Francisco Santos Calderon told the BBC that a US failure to sign the pact would be a "slap in the face" to a strong ally.
The trade deal was signed two years ago by leaders of the two nations.
But US Democrats oppose the deal and have used their Congressional majority to block its passage.
The Colombian government feels it deserves favourable trade terms with the US after years of staunch support in the fight against drug trafficking, says the BBC's Greg Morsbach.
But American opponents of the deal argue jobs would be put at risk if cheap Colombian imports flood onto the US markets.
Others have flagged up Colombia's questionable human rights record, saying the US should do less not more business with Colombia.
Mr Santos told the BBC that he did not believe that the deal would be passed during the remaining days of the Bush administration - and that he was not optimistic for its future under President-elect Barack Obama.

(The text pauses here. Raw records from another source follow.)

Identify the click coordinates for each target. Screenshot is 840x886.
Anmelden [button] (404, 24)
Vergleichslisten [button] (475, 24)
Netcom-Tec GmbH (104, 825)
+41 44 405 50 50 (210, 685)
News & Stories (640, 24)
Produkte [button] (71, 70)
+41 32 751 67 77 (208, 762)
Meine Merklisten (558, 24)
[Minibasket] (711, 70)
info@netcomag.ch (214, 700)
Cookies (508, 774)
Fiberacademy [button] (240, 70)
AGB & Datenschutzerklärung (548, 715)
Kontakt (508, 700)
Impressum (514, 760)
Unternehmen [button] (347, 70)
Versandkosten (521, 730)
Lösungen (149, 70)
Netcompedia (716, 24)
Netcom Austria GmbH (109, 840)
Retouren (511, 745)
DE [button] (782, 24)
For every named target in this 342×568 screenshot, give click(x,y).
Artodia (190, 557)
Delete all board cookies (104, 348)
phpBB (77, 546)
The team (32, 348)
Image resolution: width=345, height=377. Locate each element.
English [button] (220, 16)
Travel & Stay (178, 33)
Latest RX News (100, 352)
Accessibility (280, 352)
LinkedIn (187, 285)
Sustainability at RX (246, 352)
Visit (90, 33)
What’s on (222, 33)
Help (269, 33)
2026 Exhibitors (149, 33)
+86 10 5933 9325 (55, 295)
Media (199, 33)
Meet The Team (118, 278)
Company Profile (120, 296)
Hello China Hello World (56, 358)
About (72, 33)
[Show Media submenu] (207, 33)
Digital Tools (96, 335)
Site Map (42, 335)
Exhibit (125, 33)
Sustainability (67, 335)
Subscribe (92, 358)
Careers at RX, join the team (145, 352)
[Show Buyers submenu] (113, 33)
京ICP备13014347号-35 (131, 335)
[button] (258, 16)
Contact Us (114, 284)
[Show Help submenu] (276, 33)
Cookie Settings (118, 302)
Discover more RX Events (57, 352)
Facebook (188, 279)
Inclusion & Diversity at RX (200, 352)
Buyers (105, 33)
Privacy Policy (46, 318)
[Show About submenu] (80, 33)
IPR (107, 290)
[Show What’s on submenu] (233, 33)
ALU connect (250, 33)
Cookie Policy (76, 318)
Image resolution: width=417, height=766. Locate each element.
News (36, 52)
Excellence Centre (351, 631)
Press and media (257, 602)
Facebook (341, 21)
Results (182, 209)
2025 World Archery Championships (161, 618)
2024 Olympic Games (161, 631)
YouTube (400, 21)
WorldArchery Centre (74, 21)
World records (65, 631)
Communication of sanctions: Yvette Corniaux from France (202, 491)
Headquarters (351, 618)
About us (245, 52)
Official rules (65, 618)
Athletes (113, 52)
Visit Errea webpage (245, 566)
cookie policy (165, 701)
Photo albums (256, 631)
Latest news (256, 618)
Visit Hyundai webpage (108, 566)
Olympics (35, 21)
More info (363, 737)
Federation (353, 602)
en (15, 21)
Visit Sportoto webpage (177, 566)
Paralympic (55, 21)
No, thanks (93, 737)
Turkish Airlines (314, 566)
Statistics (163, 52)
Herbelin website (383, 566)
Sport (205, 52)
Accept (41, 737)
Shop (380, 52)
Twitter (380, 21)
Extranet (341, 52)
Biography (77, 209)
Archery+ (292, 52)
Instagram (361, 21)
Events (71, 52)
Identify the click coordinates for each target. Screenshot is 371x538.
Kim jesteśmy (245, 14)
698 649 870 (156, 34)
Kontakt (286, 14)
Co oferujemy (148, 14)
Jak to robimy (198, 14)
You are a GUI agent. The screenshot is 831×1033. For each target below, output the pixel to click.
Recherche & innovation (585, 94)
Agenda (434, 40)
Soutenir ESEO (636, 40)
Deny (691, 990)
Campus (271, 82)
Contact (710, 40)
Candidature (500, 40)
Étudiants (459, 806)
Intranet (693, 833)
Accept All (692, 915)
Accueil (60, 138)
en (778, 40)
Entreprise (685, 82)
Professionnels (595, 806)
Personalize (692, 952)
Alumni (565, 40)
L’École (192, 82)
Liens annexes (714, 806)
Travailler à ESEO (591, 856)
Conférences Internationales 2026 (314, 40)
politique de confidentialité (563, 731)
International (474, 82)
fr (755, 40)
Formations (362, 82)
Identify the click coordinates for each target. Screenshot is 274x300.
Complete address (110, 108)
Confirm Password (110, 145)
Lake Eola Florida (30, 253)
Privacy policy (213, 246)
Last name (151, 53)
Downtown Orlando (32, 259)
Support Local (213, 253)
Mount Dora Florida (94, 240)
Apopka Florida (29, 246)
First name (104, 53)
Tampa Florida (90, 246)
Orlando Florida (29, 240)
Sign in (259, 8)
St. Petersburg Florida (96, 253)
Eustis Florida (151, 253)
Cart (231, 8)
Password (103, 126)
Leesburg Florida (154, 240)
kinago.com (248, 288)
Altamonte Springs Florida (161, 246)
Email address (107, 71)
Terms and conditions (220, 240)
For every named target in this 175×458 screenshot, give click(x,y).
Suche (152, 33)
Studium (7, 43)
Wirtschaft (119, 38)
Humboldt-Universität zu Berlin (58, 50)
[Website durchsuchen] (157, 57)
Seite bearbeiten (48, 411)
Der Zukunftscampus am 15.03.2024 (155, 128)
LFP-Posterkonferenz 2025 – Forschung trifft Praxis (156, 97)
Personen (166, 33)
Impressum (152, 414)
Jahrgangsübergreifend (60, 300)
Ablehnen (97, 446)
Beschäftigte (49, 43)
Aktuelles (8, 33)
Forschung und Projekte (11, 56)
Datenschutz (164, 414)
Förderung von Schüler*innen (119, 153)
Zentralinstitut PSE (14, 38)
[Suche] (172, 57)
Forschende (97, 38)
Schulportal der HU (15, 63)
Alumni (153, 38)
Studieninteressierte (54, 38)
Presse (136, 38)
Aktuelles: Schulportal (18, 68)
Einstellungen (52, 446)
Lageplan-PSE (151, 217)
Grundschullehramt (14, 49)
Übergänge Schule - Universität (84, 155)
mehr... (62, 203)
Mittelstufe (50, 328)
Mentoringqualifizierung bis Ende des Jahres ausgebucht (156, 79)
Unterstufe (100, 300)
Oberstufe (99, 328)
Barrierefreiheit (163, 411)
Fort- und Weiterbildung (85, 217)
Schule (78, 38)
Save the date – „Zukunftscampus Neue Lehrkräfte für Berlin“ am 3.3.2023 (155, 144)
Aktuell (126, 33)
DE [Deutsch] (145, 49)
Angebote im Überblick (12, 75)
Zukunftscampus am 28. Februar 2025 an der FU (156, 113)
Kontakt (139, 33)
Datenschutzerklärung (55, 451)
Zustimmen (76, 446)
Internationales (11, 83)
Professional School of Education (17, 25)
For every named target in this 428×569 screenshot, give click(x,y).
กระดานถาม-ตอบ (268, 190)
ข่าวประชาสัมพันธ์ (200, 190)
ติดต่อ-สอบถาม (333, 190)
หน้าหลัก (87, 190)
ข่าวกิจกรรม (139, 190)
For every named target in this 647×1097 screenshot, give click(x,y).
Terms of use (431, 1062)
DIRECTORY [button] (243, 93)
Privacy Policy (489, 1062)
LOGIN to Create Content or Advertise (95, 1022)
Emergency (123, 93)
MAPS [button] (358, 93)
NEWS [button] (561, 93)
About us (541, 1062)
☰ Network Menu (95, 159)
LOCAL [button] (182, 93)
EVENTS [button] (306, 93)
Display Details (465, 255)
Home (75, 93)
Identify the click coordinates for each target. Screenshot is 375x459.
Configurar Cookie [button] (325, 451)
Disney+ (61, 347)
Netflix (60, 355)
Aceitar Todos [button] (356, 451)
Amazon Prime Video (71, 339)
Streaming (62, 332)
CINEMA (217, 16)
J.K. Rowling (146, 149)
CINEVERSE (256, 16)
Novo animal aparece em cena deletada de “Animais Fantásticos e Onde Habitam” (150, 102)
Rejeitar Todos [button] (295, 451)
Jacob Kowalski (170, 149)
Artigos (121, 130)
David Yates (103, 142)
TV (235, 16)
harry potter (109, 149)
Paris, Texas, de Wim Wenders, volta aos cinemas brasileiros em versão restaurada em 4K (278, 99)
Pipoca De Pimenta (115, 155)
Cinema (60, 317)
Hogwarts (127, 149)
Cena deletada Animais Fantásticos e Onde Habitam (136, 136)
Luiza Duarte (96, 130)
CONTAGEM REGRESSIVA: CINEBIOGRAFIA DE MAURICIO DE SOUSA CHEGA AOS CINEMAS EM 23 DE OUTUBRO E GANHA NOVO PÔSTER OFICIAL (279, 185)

He said it was critical that the incoming administration saw US-Colombia relations "not in the context of what special interest groups want but in the light of our long-term relationship".
"Not approving the free trade agreement would be certainly a slap in the face to the strongest strategic ally that the US has in the continent," he said.
But Mr Santos played down the significance of the "Plan Colombia" US military aid package - worth more than half a billion dollars annually - aimed at fighting drug production.
"I don't think this package is as important or relevant as it was six years ago," he said.
Colombia's drug enforcement budget alone cost $1bn a year, he said.
Some US Democrats are calling for more development - and less military - aid for Colombia. The US has also indicated that aid to Colombia could be cut because of the current financial crisis.
Mr Santo's remarks are a clear sign, our correspondent says, that Colombia's leaders are braced for a less generous White House.